§ **MATERIAL FOR THIS TASK**
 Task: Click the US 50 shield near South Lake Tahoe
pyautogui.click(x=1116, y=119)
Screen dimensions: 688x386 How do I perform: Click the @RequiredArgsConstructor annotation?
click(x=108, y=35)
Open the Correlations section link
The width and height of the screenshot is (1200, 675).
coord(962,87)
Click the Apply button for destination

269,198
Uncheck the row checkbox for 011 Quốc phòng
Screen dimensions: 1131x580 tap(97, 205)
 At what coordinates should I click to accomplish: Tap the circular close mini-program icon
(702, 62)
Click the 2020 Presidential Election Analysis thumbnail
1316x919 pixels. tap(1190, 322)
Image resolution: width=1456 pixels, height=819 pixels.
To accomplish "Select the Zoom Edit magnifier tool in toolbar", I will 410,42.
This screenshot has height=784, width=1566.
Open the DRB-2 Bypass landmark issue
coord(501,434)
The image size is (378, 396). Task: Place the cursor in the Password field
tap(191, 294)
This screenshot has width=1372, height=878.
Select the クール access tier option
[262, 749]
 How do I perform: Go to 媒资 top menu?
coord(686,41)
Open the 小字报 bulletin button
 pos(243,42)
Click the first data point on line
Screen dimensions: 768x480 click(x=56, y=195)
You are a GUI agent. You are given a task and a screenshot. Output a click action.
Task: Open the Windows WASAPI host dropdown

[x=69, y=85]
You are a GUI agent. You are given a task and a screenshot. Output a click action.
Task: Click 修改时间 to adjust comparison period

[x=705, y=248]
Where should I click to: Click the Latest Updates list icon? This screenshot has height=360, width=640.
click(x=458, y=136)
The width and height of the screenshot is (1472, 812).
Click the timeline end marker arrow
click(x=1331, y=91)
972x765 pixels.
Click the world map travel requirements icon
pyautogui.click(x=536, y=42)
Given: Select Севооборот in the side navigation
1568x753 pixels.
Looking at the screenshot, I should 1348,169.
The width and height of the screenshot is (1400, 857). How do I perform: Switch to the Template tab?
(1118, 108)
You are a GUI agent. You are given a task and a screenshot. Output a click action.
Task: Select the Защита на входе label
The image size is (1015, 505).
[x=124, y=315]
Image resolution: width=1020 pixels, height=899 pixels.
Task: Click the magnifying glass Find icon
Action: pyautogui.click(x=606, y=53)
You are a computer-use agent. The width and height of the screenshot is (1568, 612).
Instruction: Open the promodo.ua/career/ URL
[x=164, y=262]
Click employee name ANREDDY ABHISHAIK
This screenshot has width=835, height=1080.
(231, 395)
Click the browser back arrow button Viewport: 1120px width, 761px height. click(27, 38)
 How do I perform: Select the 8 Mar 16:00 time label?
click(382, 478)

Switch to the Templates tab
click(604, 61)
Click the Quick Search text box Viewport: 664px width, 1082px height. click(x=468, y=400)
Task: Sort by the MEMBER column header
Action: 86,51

§ **GIVEN TASK**
Copy the entries word for word, starting at the line that has "Switch to the Templates tab" and going through the end of the entries.

§ **RESULT OF THIS TASK**
Switch to the Templates tab
click(604, 61)
Click the Quick Search text box Viewport: 664px width, 1082px height. click(x=468, y=400)
Task: Sort by the MEMBER column header
Action: 86,51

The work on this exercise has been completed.